At its conception in 2016, the Hackathon drew about 20 participants. This year, the Hackathon is expected to register approximately 80-100 students and reward larger prizes, starting with $5,000 for first place.
Students will register on Friday evening in the Hesburgh Library, form teams and start developing ideas for their app until the library closes at 11 p.m. Teams will continue creating their products when the library opens on Saturday until its closure at midnight. Competitors finalize projects and presentations Sunday morning. Lightning talks and judging will occur Sunday afternoon.
The theme for this year’s event is “Synergy: Holistic Solutions for the Whole Student.” Through this framework, students will develop code, attend lightning tutorials and work together in diverse groups of two to four students that develop the app from start to finish.
“As a first-year, Moreau helps you see the student as larger than just grades,” Harrison said. “This is a big part of the first-year curriculum. We complement this with the Hackathon, where students build apps towards that theme. They can make apps that help students find study buddies on campus and succeed as a student in the broadest term.”
An integral objective of the Hackathon is to raise students’ awareness of the technology and resources that are available at the library. Additionally, Harrison said, the event will help increase students’ digital literacy and help them grow more apt at using the library as a tool for research.
“Hackathons are great places for students to learn coding skills and work with other people,” Harrison said. “When you have the opportunity to get students involved in active learning and building stuff, you learn so much more than just a simple curriculum. You’re faced with real-world problems. It helps teach lateral thinking, which helps you figure out how to get around a wall once you’ve hit it.”
The goals of the Hackathon include promoting scholarship and research, enhancing educational experiences and development, bolstering digital programs and services, transforming library spaces and building a culture of continual improvement and service quality.

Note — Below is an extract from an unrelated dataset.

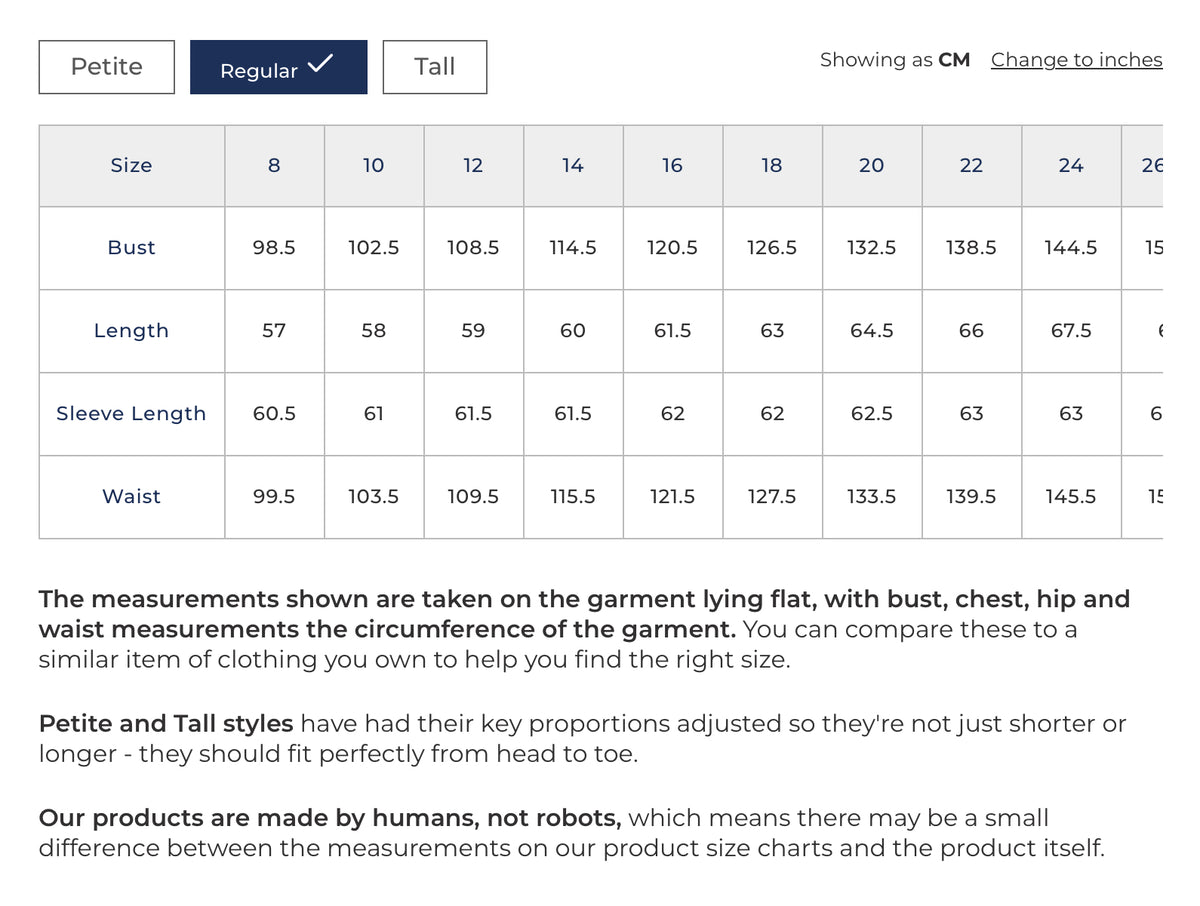Click the Waist row label

[x=131, y=497]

“What has changed since the beginning is our ability to fulfill these goals,” Harrison said. “When we ask teams to develop apps that help students here at Notre Dame, that goes back into the larger ecosystem of information and applications on campus. The library is just a part of that. The apps are about making campus and the world a better place. The information ecosystem becomes richer, and that gets back to the library.”
Throughout the weekend, coaches are available to support student developers in strategy, coding mishaps, methodology, design and presentation practices.
Judging on Sunday will evaluate five key areas of students’ projects: innovation, impact, usability, teamwork and presentation. The judges hail from several different disciplines across campus, such as RecSports, Information and Communications Technologies, digital collections and outreach. Presentations are expected to take under five minutes.
After the competition is over, competitors will be provided with the chance to develop their apps further through the IDEA Center. Additionally, competitors have opportunities to further engage with the technology community through the South Bend Code School and other local hackathons.
Competitors are “becoming-professionals,” Harrison said.
“They’re doing everything a professional would do. They’re making things and putting them in front of other people,” he said. “We want a gamut of students because it’s a win for everyone involved — this Hackathon is valuable for all different types of people.”